__The task__.
I would like you to transcribe all of the data exactly.

__Available data__.
::::::::

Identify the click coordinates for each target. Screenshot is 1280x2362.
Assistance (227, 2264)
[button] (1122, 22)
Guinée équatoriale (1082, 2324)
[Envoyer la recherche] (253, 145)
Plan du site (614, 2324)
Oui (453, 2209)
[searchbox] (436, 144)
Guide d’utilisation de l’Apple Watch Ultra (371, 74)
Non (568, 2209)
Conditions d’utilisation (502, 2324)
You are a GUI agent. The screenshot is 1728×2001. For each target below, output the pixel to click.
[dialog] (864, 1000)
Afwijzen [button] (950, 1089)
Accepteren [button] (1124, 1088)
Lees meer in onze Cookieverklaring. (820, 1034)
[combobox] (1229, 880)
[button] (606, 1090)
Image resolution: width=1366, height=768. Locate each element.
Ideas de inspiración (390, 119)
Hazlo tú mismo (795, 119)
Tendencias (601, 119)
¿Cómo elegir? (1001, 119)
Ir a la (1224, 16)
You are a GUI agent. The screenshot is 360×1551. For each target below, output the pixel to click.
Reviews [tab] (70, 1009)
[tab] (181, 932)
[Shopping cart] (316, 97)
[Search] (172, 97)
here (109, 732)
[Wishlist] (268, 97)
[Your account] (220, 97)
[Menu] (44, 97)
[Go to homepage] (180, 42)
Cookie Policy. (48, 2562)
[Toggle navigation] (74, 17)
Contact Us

::::::::

__Task response__.
Identify the click coordinates for each target. Screenshot is 1280x2362.
Assistance (227, 2264)
[button] (1122, 22)
Guinée équatoriale (1082, 2324)
[Envoyer la recherche] (253, 145)
Plan du site (614, 2324)
Oui (453, 2209)
[searchbox] (436, 144)
Guide d’utilisation de l’Apple Watch Ultra (371, 74)
Non (568, 2209)
Conditions d’utilisation (502, 2324)
You are a GUI agent. The screenshot is 1728×2001. For each target below, output the pixel to click.
[dialog] (864, 1000)
Afwijzen [button] (950, 1089)
Accepteren [button] (1124, 1088)
Lees meer in onze Cookieverklaring. (820, 1034)
[combobox] (1229, 880)
[button] (606, 1090)
Image resolution: width=1366, height=768. Locate each element.
Ideas de inspiración (390, 119)
Hazlo tú mismo (795, 119)
Tendencias (601, 119)
¿Cómo elegir? (1001, 119)
Ir a la (1224, 16)
You are a GUI agent. The screenshot is 360×1551. For each target below, output the pixel to click.
Reviews [tab] (70, 1009)
[tab] (181, 932)
[Shopping cart] (316, 97)
[Search] (172, 97)
here (109, 732)
[Wishlist] (268, 97)
[Your account] (220, 97)
[Menu] (44, 97)
[Go to homepage] (180, 42)
Cookie Policy. (48, 2562)
[Toggle navigation] (74, 17)
Contact Us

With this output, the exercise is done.